-- START OF Text section --

# Asrock G41M-S3 + Xeon l5420 overclocking advice



## Tsunamacos (Aug 4, 2015)

Hello dera community,

I am reading all good things are posted here and are very helpfull.

I Have a Asrock G41M-S3 so i put on it an intel xeon l5420.
After i boot the p/c runs well with out any problem.
I want to ask if i must update the microcode and if i must please help me how to do it.

I try also the settings for dram 1333 with the jumpers but i run 1066

Also i try to overclock the cpu but i cant more than 346 fsb 2,597 GHz

I had read from other users that they run 400 fsb 3.0 GHz

I am playing world of tanks so i want more FPS and for this reason i make this update.

My p/c info are
Mobo ASROCK G41M-S3
Intel xeon l5420
RAM 2x4gb corsair XMS3 1333
MSI GTX 960 gaming 2gb
SSD Teamgroup 120gb

Please any advise will be very helpfull.

Best regards


----------



## dorsetknob (Aug 4, 2015)

your aware that ASROCK G41M-S3 motherboard is socket 775 and your Cpu
Intel xeon l5420 is socket 771
so it has been modded to accept the Cpu
officially the board does not support Xeon cpu so you may need to update the microcode if when you boot the pc it says Cpu not Reconised
this site may have the info you need
well worth trawling through this site for the info you may need
http://www.delidded.com/lga-771-to-775-adapter/


----------



## OneMoar (Aug 4, 2015)

-- END OF Text section --
-- START OF Data records --

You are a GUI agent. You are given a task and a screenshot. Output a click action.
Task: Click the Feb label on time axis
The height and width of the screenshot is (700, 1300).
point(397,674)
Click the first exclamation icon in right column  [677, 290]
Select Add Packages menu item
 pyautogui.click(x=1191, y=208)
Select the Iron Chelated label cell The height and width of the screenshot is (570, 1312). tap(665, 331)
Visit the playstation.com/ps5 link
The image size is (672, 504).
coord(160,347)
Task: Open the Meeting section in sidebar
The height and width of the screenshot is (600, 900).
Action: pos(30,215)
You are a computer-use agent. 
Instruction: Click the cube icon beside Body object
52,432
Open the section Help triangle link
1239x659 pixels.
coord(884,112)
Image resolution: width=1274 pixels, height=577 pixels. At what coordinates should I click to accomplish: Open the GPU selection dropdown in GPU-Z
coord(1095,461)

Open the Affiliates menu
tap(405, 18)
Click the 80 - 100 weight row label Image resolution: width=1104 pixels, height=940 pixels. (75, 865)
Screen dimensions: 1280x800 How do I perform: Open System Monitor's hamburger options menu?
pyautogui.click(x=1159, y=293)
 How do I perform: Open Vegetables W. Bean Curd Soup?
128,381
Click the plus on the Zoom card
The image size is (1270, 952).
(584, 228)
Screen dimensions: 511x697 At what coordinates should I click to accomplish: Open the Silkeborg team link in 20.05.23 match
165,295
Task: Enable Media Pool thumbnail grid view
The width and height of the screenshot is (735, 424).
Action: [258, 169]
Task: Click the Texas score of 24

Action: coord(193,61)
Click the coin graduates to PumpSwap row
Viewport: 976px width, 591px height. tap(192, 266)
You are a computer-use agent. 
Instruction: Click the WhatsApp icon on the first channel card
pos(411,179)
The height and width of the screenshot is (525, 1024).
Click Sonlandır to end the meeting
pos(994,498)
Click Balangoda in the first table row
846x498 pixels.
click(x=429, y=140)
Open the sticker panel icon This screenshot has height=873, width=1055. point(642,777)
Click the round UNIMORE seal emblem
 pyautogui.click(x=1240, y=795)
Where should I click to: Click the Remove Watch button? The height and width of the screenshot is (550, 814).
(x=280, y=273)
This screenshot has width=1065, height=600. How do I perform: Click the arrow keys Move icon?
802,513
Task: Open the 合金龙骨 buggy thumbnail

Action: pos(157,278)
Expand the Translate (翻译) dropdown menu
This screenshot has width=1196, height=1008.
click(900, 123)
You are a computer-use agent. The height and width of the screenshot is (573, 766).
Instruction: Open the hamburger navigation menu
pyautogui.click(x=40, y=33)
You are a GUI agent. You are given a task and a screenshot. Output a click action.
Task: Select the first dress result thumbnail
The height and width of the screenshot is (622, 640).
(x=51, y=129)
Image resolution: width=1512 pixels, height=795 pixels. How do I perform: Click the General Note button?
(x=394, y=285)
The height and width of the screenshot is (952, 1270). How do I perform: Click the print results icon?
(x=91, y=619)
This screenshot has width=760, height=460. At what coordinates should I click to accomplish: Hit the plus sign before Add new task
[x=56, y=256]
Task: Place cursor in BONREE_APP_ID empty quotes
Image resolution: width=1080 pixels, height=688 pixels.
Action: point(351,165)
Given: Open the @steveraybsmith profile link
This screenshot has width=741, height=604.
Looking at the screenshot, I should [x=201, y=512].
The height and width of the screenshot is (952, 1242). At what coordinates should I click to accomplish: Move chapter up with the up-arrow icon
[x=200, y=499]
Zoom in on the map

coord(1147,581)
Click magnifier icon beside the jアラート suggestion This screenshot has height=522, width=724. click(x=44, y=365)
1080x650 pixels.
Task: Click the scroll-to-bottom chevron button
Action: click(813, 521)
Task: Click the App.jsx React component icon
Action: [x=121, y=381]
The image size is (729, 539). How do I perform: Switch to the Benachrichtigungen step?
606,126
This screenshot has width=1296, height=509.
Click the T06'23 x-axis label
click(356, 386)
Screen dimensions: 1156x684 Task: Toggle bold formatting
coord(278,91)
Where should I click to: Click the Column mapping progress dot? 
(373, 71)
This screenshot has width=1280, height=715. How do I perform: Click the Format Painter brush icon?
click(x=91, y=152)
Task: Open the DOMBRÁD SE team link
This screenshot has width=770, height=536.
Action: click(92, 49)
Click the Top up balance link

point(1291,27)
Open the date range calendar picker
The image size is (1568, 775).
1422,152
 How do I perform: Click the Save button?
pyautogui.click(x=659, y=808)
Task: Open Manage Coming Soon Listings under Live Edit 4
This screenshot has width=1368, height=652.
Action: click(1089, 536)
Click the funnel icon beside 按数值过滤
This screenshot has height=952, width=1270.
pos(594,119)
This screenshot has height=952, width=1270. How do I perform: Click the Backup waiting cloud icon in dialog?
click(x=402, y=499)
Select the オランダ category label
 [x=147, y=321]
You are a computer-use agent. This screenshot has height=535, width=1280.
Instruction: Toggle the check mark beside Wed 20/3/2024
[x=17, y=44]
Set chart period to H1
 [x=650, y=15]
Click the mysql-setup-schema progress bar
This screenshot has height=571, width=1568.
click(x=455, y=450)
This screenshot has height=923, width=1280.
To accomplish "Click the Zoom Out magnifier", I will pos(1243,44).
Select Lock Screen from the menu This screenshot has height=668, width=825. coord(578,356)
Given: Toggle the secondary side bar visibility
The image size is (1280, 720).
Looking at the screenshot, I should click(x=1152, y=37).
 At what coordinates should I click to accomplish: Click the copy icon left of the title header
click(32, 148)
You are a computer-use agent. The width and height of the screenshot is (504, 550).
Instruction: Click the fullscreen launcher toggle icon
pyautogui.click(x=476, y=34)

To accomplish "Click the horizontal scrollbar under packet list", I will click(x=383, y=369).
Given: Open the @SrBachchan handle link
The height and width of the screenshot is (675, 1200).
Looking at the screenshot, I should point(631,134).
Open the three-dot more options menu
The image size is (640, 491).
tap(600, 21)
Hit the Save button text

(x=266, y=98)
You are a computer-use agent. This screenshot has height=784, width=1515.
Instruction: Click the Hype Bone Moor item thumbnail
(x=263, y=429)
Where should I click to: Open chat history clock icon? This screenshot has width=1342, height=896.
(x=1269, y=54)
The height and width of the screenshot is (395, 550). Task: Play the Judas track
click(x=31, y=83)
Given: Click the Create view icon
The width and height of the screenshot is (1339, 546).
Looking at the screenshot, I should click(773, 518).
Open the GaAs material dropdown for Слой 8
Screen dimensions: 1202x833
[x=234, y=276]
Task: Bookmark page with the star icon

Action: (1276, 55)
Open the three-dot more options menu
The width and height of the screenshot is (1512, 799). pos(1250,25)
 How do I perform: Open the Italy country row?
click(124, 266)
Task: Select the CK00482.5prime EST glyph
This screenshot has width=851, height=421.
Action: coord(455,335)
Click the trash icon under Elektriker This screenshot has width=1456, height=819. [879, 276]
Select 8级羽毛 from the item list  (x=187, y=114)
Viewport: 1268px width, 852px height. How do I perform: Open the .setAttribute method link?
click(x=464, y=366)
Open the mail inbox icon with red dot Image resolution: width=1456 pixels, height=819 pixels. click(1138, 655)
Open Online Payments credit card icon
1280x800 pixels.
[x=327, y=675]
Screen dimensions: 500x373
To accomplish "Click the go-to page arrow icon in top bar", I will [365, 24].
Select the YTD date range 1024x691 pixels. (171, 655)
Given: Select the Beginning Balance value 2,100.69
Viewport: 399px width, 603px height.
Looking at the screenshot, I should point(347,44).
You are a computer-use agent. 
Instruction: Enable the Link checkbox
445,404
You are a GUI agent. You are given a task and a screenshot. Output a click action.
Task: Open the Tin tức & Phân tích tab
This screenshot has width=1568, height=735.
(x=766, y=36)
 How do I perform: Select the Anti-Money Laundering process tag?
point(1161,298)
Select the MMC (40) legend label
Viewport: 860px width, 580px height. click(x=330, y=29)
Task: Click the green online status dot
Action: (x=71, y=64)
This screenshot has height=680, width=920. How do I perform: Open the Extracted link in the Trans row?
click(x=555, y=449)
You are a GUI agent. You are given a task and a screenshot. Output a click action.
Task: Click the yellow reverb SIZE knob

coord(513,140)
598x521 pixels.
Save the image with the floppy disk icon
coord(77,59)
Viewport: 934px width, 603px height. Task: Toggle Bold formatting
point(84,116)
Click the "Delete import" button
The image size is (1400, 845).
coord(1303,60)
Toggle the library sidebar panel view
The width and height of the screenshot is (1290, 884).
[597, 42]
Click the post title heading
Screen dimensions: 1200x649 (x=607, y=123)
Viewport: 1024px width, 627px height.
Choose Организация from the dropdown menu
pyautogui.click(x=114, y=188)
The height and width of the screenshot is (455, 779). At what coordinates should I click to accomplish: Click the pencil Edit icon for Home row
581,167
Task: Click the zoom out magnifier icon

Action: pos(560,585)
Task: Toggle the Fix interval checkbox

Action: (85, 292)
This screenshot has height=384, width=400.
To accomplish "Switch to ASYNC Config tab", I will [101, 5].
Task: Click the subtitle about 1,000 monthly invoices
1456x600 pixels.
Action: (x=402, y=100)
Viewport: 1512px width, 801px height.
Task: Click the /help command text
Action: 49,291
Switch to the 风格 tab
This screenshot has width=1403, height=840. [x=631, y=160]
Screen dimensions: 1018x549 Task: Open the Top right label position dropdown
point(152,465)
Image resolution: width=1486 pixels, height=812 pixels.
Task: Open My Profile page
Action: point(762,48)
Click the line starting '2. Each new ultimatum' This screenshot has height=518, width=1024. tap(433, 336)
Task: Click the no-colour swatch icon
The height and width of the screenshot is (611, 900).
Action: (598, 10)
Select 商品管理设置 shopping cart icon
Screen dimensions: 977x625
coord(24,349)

-- END OF Data records --

- [List of tasks]
[A] From the listing, reproduce every line from the one containing "Where should I click to: Click the Column" through the one containing "(x=266, y=98)", including both of those lines.
[B] Continue the forum thread about overclocking a Xeon L5420 on the Asrock G41M-S3 from the point where it stops.

- [Answers for this exercise]
[A]
Where should I click to: Click the Column mapping progress dot? 
(373, 71)
This screenshot has width=1280, height=715. How do I perform: Click the Format Painter brush icon?
click(x=91, y=152)
Task: Open the DOMBRÁD SE team link
This screenshot has width=770, height=536.
Action: click(92, 49)
Click the Top up balance link

point(1291,27)
Open the date range calendar picker
The image size is (1568, 775).
1422,152
 How do I perform: Click the Save button?
pyautogui.click(x=659, y=808)
Task: Open Manage Coming Soon Listings under Live Edit 4
This screenshot has width=1368, height=652.
Action: click(1089, 536)
Click the funnel icon beside 按数值过滤
This screenshot has height=952, width=1270.
pos(594,119)
This screenshot has height=952, width=1270. How do I perform: Click the Backup waiting cloud icon in dialog?
click(x=402, y=499)
Select the オランダ category label
 [x=147, y=321]
You are a computer-use agent. This screenshot has height=535, width=1280.
Instruction: Toggle the check mark beside Wed 20/3/2024
[x=17, y=44]
Set chart period to H1
 [x=650, y=15]
Click the mysql-setup-schema progress bar
This screenshot has height=571, width=1568.
click(x=455, y=450)
This screenshot has height=923, width=1280.
To accomplish "Click the Zoom Out magnifier", I will pos(1243,44).
Select Lock Screen from the menu This screenshot has height=668, width=825. coord(578,356)
Given: Toggle the secondary side bar visibility
The image size is (1280, 720).
Looking at the screenshot, I should click(x=1152, y=37).
 At what coordinates should I click to accomplish: Click the copy icon left of the title header
click(32, 148)
You are a computer-use agent. The width and height of the screenshot is (504, 550).
Instruction: Click the fullscreen launcher toggle icon
pyautogui.click(x=476, y=34)

To accomplish "Click the horizontal scrollbar under packet list", I will click(x=383, y=369).
Given: Open the @SrBachchan handle link
The height and width of the screenshot is (675, 1200).
Looking at the screenshot, I should point(631,134).
Open the three-dot more options menu
The image size is (640, 491).
tap(600, 21)
Hit the Save button text

(x=266, y=98)

[B]
take pictures of your current bios settings and post them


----------



## Tsunamacos (Aug 4, 2015)

No i dont have any message when i boot.just boot and everything is ok

Here the bios photos 

  
Thanks


----------



## dorsetknob (Aug 4, 2015)

your bios supports the Xeon Cpu so you need no microcode injection


----------



## Tsunamacos (Aug 4, 2015)

Ok thats nice.
But i cant overclock this cpu.
Only 346 fsb

if i go more then is freezing

Even dont run 1333

i try the settings with jumpers but nothing


----------



## Toothless (Aug 4, 2015)

Then that's as high as you're going to run the poor thing at.


----------



## Tsunamacos (Aug 4, 2015)

Ok but other users how had overclocked this cpu and i cant do the same?


----------



## Toothless (Aug 4, 2015)

Not every board and chip overclock the same. You probably were looking at people with good silicon while yours isn't as good.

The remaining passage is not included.